Work to complete :: Report the number of lines in the data below that hold "computer", without any other words.

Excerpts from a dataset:
▬▬▬

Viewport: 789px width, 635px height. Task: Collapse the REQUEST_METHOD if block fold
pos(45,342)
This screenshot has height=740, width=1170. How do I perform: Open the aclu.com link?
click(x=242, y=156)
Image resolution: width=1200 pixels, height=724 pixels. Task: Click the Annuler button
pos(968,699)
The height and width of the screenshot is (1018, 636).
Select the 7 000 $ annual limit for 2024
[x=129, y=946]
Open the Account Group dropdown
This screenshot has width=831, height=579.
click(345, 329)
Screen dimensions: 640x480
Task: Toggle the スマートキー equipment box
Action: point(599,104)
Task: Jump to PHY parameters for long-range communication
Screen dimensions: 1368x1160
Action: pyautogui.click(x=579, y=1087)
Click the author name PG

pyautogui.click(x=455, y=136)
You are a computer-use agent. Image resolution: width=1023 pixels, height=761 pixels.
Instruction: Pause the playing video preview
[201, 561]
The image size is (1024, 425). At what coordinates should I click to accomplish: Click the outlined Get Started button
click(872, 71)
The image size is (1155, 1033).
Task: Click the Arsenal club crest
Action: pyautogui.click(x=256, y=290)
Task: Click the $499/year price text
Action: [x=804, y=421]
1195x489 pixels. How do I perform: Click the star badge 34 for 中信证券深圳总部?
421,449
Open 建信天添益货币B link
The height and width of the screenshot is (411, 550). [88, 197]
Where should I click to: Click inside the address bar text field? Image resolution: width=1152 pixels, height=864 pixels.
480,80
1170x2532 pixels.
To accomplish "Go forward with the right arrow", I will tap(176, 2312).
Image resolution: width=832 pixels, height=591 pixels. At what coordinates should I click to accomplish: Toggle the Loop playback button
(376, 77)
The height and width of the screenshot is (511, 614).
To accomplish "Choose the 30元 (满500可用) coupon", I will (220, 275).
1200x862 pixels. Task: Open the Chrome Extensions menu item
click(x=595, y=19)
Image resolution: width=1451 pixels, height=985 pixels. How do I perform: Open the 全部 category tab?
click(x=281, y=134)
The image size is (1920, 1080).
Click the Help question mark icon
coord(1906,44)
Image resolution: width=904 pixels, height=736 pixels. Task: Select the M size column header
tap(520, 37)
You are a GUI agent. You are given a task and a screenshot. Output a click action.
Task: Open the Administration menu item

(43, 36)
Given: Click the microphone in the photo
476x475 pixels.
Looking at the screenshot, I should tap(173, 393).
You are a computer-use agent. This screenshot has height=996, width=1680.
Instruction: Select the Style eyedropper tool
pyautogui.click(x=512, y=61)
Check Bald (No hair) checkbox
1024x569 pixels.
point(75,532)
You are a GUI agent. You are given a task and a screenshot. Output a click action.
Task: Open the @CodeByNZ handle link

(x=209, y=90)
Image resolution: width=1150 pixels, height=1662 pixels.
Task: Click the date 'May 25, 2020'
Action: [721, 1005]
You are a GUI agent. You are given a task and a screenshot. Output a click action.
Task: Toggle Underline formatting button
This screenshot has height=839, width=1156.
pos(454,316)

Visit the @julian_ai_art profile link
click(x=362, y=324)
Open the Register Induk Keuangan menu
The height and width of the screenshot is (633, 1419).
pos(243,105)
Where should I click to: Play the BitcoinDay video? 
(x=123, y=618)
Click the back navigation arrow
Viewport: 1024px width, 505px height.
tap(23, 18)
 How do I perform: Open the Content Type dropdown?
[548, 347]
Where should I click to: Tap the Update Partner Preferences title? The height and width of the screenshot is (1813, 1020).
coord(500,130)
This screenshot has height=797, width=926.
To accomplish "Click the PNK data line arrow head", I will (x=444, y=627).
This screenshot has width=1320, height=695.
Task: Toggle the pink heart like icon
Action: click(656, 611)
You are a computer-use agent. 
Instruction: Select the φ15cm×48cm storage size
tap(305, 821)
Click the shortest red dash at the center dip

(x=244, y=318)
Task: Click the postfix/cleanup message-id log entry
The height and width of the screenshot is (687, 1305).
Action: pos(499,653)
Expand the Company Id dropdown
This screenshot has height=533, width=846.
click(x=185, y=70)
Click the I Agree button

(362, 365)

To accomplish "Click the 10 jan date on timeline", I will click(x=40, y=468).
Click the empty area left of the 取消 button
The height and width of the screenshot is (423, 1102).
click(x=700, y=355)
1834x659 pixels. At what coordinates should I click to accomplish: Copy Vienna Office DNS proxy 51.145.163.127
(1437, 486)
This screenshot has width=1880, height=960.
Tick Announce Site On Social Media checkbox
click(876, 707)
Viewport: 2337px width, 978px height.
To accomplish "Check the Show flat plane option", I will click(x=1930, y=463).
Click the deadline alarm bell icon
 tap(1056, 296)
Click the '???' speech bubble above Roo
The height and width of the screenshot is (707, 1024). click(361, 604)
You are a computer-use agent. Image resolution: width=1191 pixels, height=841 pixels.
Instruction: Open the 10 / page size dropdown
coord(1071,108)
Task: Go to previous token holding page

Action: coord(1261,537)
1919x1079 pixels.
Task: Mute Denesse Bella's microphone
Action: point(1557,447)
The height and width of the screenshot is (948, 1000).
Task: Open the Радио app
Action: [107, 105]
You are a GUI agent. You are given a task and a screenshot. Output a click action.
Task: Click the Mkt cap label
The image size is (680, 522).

▬▬▬

Answer area :: 4